Открылись также и несомненные упущения. Так, в предыдущем издании, говоря об аллегоричности «Листа кисти Ниггля», мне не следовало называть «Властелина Колец» «Деревом» Толкина, поскольку выяснилось, что на самом деле его «собственное Дерево» было куда более ветвистым. Вопреки догадке, высказанной мной в первом издании, Саурон не был плодом «позднего вдохновения», но существовал задолго до «Властелина Колец», а заявлять «…в некотором смысле, Средьземелье этим и исчерпывается» — значило искушать Провидение. Однако в целом, если учесть, какими неполными я располагал сведениями, я рад, что в итоге мне все–таки не пришлось вносить в первоначальный текст существенных изменений.

Но вернусь к письму, которое профессор Толкин написал мне 13 апреля 1970 года. Если не забывать о том, что это письмо было написано человеком, достигшим вершин в своей профессии, и адресовано тому, кто стоял тогда у самого подножия, то это письмо представляет собой чудо любезности, и я был крайне польщен этим. «Я не любитель отделываться от людей с помощью формальных изъявлений благодарности… это — одно из самых близких моему сердцу писем, или даже самое близкое… Ваше внимание делает мне честь». И все же, и все же… Мне следовало еще тогда догадаться — и, возможно, я об этом почти догадывался, поскольку сам привык изъясняться на этом особом наречии, — что это письмо было написано в специальном повышенно–вежливом стиле истинного Жителя Старого Запада, а этот стиль предполагает, что сомнения и возражения находятся в прямой пропорции к уклончивости изъяснения.

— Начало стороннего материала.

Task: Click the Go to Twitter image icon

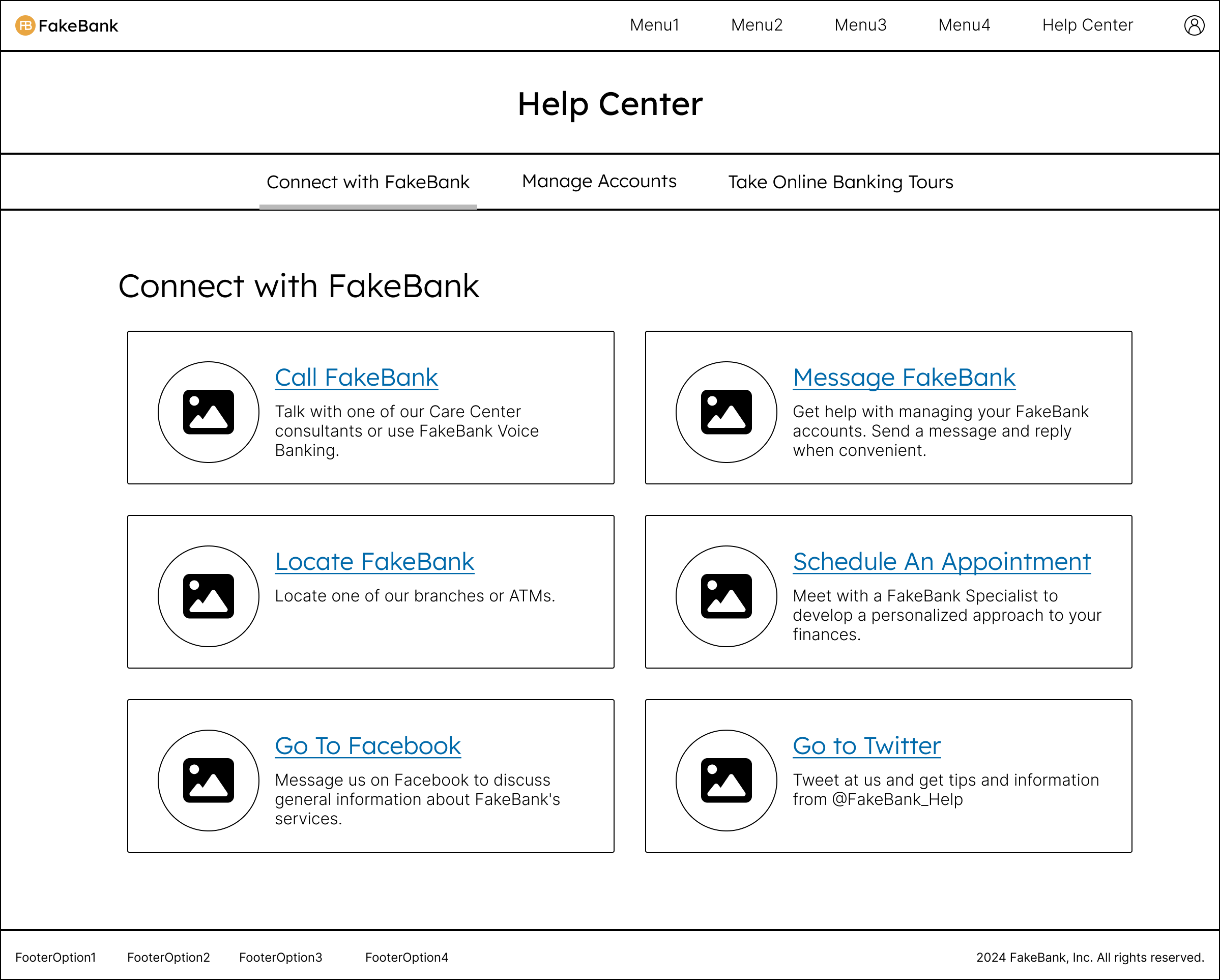Action: (726, 780)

Письмо профессора Толкина содержало в себе невидимые кавычки, и сегодня я наконец в состоянии восполнить недосказанное: «Я соглашаюсь почти со всем, что Вы мне говорите; мне только жаль, что у меня нет времени побольше поговорить с Вами о Вашей работе, особенно по поводу так называемого «авторского замысла», о том, как видит или воспринимает его бодрствующий разум… именно в процессе творчества».

У меня ушло двадцать лет на то, чтобы расшифровать смысл этих слов Толкина (а кроме того, мне пришлось тщательнейшим образом изучить пятнадцать солидных томов, которые в 1970 году были для меня недоступны). Свое письмо ко мне Толкин закончил пословицей: «Срочное дело откладывать нельзя, — и все же лучше поздно, чем никогда?» Я могу только переписать эти слова как есть, вместе с вопросительным знаком.